Ælyonn se réveilla en sueur. Depuis l'éveil de ses yeux, il y a un mois, elle faisait des cauchemars toutes les nuits bien qu'elle n'en gardait aucun souvenir. A son réveil, seul persistait un puissant sentiment d'angoisse et de désespoir qui la rongeait petit à petit. Elle caressa les cheveux de Malik endormi à ses côtés, puis, sans un bruit elle se leva.

Le ciel commençait à s'éclaircir tout à l'est mais son jardin restait plongé dans l'obscurité. Le silence, brisé par quelques oiseaux matinaux, rassura et détendit la jeune fille. Elle descendit dans son jardin où la fraîcheur de l'herbe la fit frissonner. Elle s'assit par terre en tailleur et ferma les yeux. Lorsqu'elle devint la Corataara, ses yeux la firent souffrir pendant trois jours, puis un soir tout revint à la normale. Elle s'était observée dans un miroir, mais rien n'avait changé, ses yeux étaient toujours gris clair et scintillants. Ce fut le lendemain lors d'une promenade dans les jardins que son pouvoir se révéla. Ælyonn respira profondément avant d'ouvrir les yeux et elle fut aussi émerveillée que la première fois. Devant elle un monde lumineux se matérialisa, le sol était couvert d'un vaste réseau interconnecté de fines lignes blanches qui se densifiaient par endroit. Ce vaste maillage, comparable à un réseau neuronal, semblait pulser et vivre. Si la première fois, Ælyonn avait paniqué, elle avait fini par comprendre qu'elle voyait le réseau mycorhizien, une association symbiotique entre les plantes et les champignons. Elle avait la faculté de voir les échanges entre les végétaux. Elle voyait le flux des nutriments passer d'un arbre à l'autre, tout comme les signaux envoyés par une plante pour indiquer qu'elle était attaquée et prévenir ses semblables. Elle voyait le monde végétal communiquer, voir et ressentir le monde. C'était très différent de la conscience animale mais le monde végétal était conscient, à sa façon. C'était la première leçon qu'elle avait tirée de ses nouveaux pouvoirs. Quand elle mélangeait son esprit au réseau mycorhizien, elle entrait dans un monde fait de formes géométriques multicolores en perpétuelle évolution. Cependant elle ne restait jamais très longtemps dans ce monde par peur de se laisser happer et de ne plus savoir revenir. Sa perception des végétaux était également transformée puisqu'elle les voyait teintés de multiples couleurs éclatantes. Les plantes se paraient de dégradés de bleu, de rose, de violet, de rouge, le tout tacheté d'une lumière blanche intense. Après quelques recherches à la bibliothèque et sur le net, elle avait découvert qu'elle pouvait voir la fluorescence naturelle des plantes comme si elles étaient sous un éclairage UV. Finalement, malgré ses connaissances en botanique, elle se trouvait bien ignorante de la véritable richesse des plantes qui l'entouraient.

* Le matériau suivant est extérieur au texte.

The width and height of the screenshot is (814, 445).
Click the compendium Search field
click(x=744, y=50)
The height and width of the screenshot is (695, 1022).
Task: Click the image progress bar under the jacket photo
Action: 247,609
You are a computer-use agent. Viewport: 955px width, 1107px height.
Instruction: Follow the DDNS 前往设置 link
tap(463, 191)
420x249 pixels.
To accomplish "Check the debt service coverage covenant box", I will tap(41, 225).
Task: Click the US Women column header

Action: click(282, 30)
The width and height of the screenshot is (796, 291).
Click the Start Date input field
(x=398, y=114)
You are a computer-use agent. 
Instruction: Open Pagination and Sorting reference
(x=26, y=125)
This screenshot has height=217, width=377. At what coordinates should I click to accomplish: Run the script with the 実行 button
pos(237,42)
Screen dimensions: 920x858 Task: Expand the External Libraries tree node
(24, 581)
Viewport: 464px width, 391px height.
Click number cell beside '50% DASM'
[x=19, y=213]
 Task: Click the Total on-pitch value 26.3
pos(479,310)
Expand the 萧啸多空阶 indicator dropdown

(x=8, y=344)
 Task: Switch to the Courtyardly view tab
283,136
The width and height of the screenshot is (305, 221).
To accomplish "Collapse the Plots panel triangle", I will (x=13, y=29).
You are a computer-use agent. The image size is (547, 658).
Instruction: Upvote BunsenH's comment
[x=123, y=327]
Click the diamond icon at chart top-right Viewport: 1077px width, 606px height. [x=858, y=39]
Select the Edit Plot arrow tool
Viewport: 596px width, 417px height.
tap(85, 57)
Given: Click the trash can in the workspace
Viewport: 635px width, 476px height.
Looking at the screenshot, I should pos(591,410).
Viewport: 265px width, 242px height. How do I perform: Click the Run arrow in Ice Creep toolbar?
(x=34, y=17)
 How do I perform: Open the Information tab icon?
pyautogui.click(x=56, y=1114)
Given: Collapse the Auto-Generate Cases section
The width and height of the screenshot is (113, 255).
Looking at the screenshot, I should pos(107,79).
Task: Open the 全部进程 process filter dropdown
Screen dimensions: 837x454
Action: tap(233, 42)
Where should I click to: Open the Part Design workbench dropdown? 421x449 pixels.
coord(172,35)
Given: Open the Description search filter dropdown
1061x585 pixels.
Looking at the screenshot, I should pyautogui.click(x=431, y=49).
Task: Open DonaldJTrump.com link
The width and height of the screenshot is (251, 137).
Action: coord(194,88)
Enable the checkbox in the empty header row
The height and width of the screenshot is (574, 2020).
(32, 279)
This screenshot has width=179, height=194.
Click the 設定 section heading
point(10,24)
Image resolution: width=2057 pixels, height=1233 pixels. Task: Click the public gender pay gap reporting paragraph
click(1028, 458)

Ce fut Malik qui la tira de sa contemplation quand il posa un plaid sur ses épaules. La jeune fille sursauta et fut étonnée de voir que le soleil s'était levé depuis un moment.

Ils étaient ensemble depuis trois semaines. Malik savait qu'elle devait rentrer à Mairelle après son dix-huitième anniversaire, leur relation était donc à durée déterminée. Il était amoureux d'elle depuis longtemps. Il avait accepté tout l'amour ce qu'Ælyonn pouvait lui offrir, même si c'était pour une si courte période. Cependant il n'était pas dupe, il sentait qu'elle lui cachait un secret. Il l'avait surprise plusieurs fois à pleurer dans les jardins. Quand il l'avait interrogé sur les motifs de ses larmes, elle s'était muré dans un silence obstiné. Par respect, il n'avait pas insisté.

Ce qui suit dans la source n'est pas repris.